Free Speech Über Alles

On the Trump side of the trial, his lawyers never denied either that the attacks were deadly or that Trump had addressed the mob beforehand with bombastic language. But they said that Trump, as president, was protected by the free speech clause of the First Amendment to say what he did to the crowd, which then, on its own, decided to head over to the Capitol and attack the joint session of Congress.

Trump’s lawyers said there was no connection between his free speech and the deadly acts that followed. He could not be held responsible for the actions of the mob. (Not-to-so-fun fact: the legal case cited by Trump’s lawyers arguing his right to unfettered free speech was Brandenburg v. Ohio, in which members of the Klu Klux Klan shouted vile statements at a rally, which a court later said was their constitutional right, as the denunciations of Blacks and Jews had not incited immediate violence.)

Second, the Trump lawyers argued (despite the Tuesday vote) that the Senate had no standing to try an impeachment charge against a president who had already left office or then to deny him the possibility of standing for public office in the future.

Trial and Error

Missing, however, from this trial (as with the first Trump impeachment trial) was the testimony of witnesses. Nor did the House managers have the ability, as in most trials, to subpoena documents or witnesses. (Both Democrats and Republicans agreed on having a quick trial.)

All they could do to present their case was to supplement their pleadings with on-air videos from the riot and excerpts from Trump’s speeches and Twitter account.

What it meant was that no evidence was produced at trial that established any connection, other than tweets and the speech on the Ellipse, between the Trump White House and those who attacked the Capitol.

Nor was any connection established between any of the attackers and reconnaissance tours taken the day before of the Capitol, in the company of members of Congress or their staffs.

If, for example, there are texts or emails between the Proud Boys or Oath Keepers and anyone in Trump’s entourage—say Don Jr.—they were not presented as evidence at the trial.

Nor did the House managers go into much detail about who in the Trump White House helped to plan the rally or what was conveyed—other than the big lie—to those who assembled in Washington for their day of rage.

Why go to the trouble of a trial and not call any witnesses?

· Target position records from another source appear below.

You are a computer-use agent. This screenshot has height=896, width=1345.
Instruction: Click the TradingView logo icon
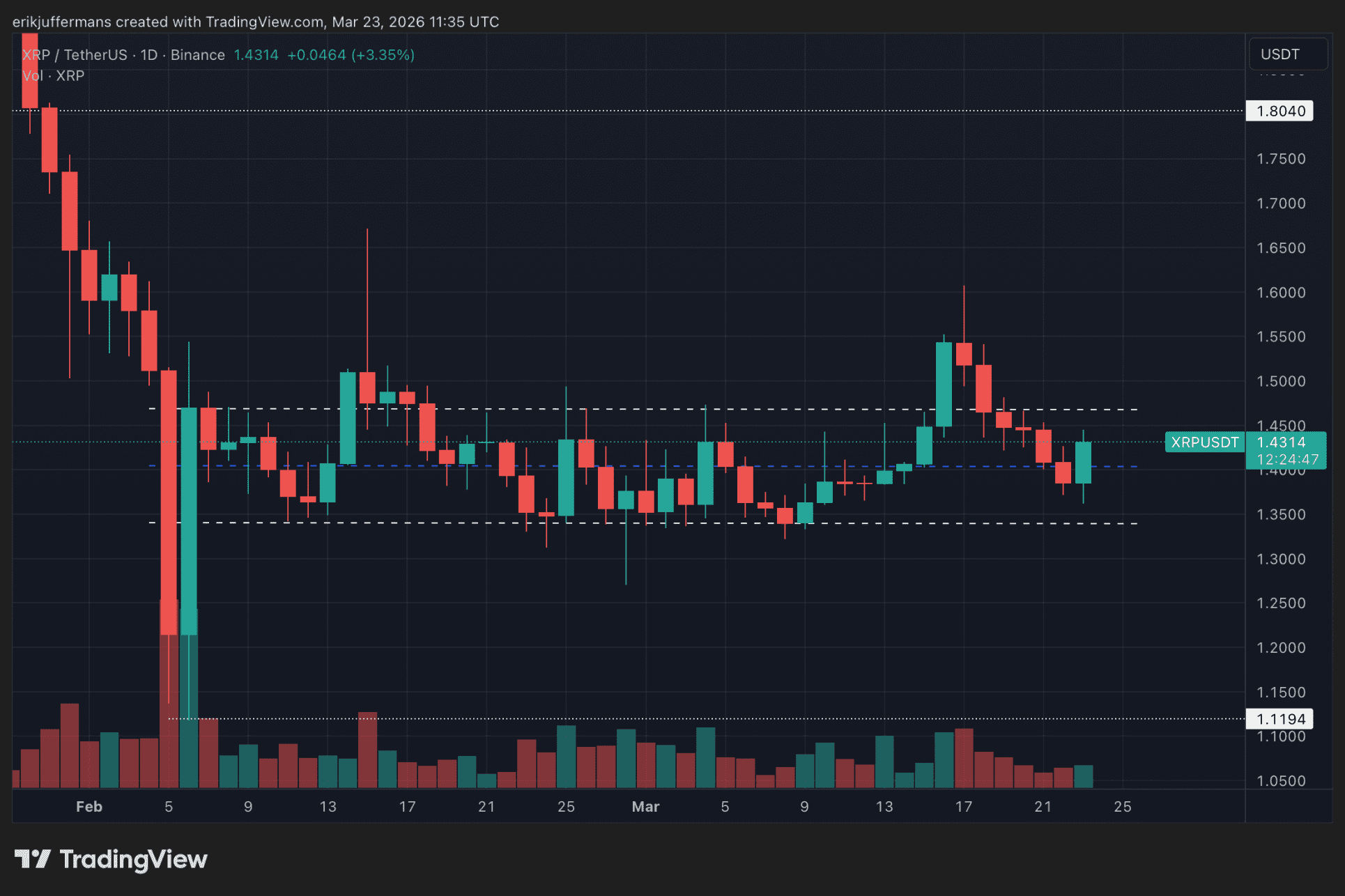click(x=32, y=858)
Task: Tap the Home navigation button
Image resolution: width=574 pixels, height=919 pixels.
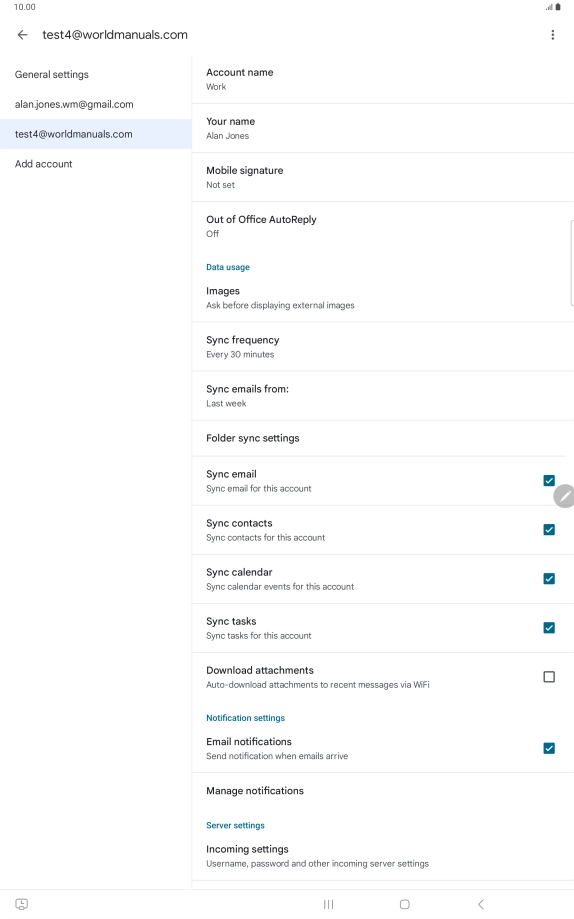Action: pos(405,904)
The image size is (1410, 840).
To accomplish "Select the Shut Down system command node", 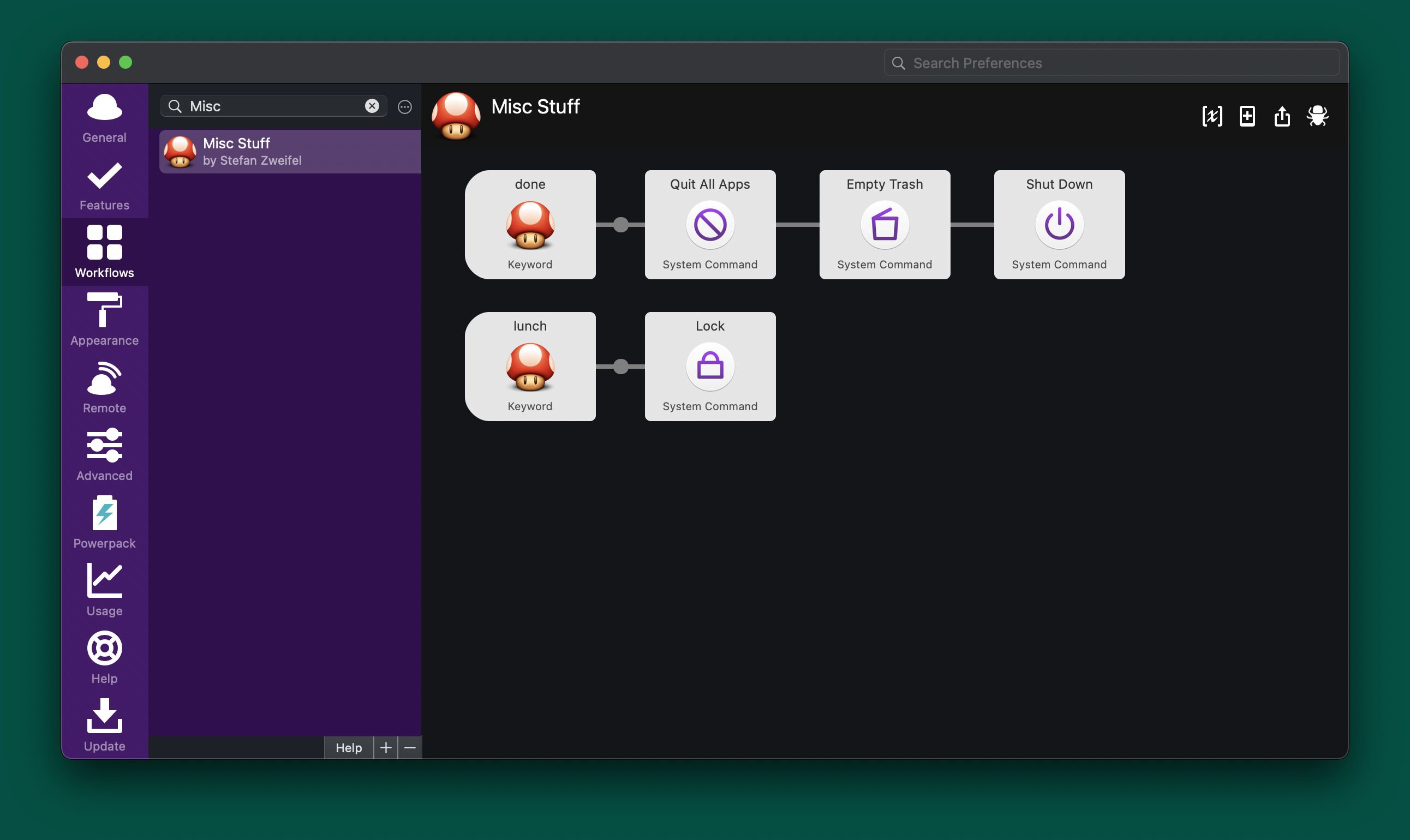I will tap(1059, 225).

Why, if the democracy is on the line, rush through the ending on a Saturday afternoon, so that senators can enjoy the long weekend and then the following week off?

The Grand Wizard of Washington

In the end impeachment is an act of politics, not law, and the political calculation of forty-five Republican senators was to acquit Trump on the insurrection charge.

Did they do so hoping that in 2022 or 2024 Trump, as the shadow president, will lead the party back from the wilderness?

Did they do so fearing that Mafia Don would punish them for voting with the Democrats?

Was money promised to any senators to determine their votes? (I ask as the acquittal of Andrew Johnson, during his 1868 impeachment trial, was determined by a $10,000 bribe delivered by Secretary of State William Seward.)

The impeachment winners? In the end congressional Democrats and President Biden got their show trial (which was well done and struck me as “necessary and proper”), and Republicans got to vote for Trump’s acquittal and, afterwards, to say, yeah, well, he was guilty. (Mitch likes to have his cake and eat yours, too.) And Trumps remains, for now, at the head of the Republican party. As they often say in Congress, “There’s something here for everyone.”

The trial loser? Clearly it was American democracy. How can the chief magistrate send a deadly mob into the Congress while it is counting electoral votes, murder and wound dozens of Capitol police, try to kill the Speaker of the House and lynch the vice-president, and then cite, in his defense, the First Amendment principle of free speech?

To paraphrase lead manager Raskin, the Trump legal position defies “common sense”, but at least those Ohio Klansmen in the Brandenburg case should be proud of their boy.